China’s prosperity produced many social changes during the Tang and Song
periods. Chinese society became increasingly mobile. People moved to the cities
in growing numbers. The Chinese also experienced greater social mobility than
ever before. The most important avenue for social advancement was the civil
service system. During Tang and Song times, the power of the old aristocratic families
began to fade. A new, much larger upper class emerged, made up of scholar-officials
and their families. Such a class of powerful, well-to-do people is called the gentry. The gentry attained their
status through education and civil service position rather than through land
ownership. Below the gentry was an urban middle class. It included merchants,
shopkeepers, skilled artisans, minor officials, and others. At the bottom of
urban society were laborers, soldiers, and servants.  In the countryside lived the largest class by
far, the peasants. They toiled for wealthy
landowners as they had for centuries (Wallace, 258). Women had always been
subservient to men in Chinese society. Their status further declined during the
Tang and Song periods. This was especially true among the upper classes in
cities. There a woman’s work was deemed less important to the family’s
prosperity and status. Changing attitudes affected peasant families less,
however. Peasant women worked in the fields and helped produce their family’s
food and income.
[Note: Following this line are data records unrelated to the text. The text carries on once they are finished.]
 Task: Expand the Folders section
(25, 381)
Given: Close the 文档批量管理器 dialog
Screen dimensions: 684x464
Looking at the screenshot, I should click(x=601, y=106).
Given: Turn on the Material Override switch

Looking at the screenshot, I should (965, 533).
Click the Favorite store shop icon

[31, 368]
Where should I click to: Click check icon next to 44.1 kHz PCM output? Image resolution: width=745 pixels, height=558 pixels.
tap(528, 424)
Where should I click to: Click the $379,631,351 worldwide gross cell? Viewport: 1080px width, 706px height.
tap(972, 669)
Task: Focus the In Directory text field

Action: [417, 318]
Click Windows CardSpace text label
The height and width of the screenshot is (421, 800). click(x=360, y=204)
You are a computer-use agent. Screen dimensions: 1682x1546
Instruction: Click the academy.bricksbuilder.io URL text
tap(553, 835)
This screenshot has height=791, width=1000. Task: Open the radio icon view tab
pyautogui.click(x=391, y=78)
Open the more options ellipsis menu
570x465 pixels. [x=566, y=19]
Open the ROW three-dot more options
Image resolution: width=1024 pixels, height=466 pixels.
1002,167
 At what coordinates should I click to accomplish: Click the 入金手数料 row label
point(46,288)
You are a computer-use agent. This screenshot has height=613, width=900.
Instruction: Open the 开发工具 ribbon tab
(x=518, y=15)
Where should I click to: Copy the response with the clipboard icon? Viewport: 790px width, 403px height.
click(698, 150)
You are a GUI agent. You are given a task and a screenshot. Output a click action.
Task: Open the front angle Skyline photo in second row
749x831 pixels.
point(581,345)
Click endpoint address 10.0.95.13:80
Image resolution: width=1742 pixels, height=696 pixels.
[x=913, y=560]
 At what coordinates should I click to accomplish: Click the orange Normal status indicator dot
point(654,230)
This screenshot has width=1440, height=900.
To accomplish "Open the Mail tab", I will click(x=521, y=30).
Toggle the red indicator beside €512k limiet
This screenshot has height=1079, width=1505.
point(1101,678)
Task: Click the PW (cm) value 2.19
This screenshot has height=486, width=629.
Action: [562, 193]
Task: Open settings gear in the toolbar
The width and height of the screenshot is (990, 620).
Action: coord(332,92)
One sign of the changing status of women was the new custom of
binding the feet of upper-class girls. When a girl was very young, her feet
were bound tightly with cloth, which eventually broke the arch and curled all
but the big toe under. This produced what was admiringly called a “lily-foot.”
Women with bound feet were crippled for life (Wallace, 258). To others in
society, such a woman reflected the wealth and prestige of her husband, who could
afford such a beautiful but impractical wife.

The social, economic, and technological transformations of
the Tang and Song periods permanently shaped Chinese civilization. They endured
even as China fell to a group of nomadic outsiders, the Mongols.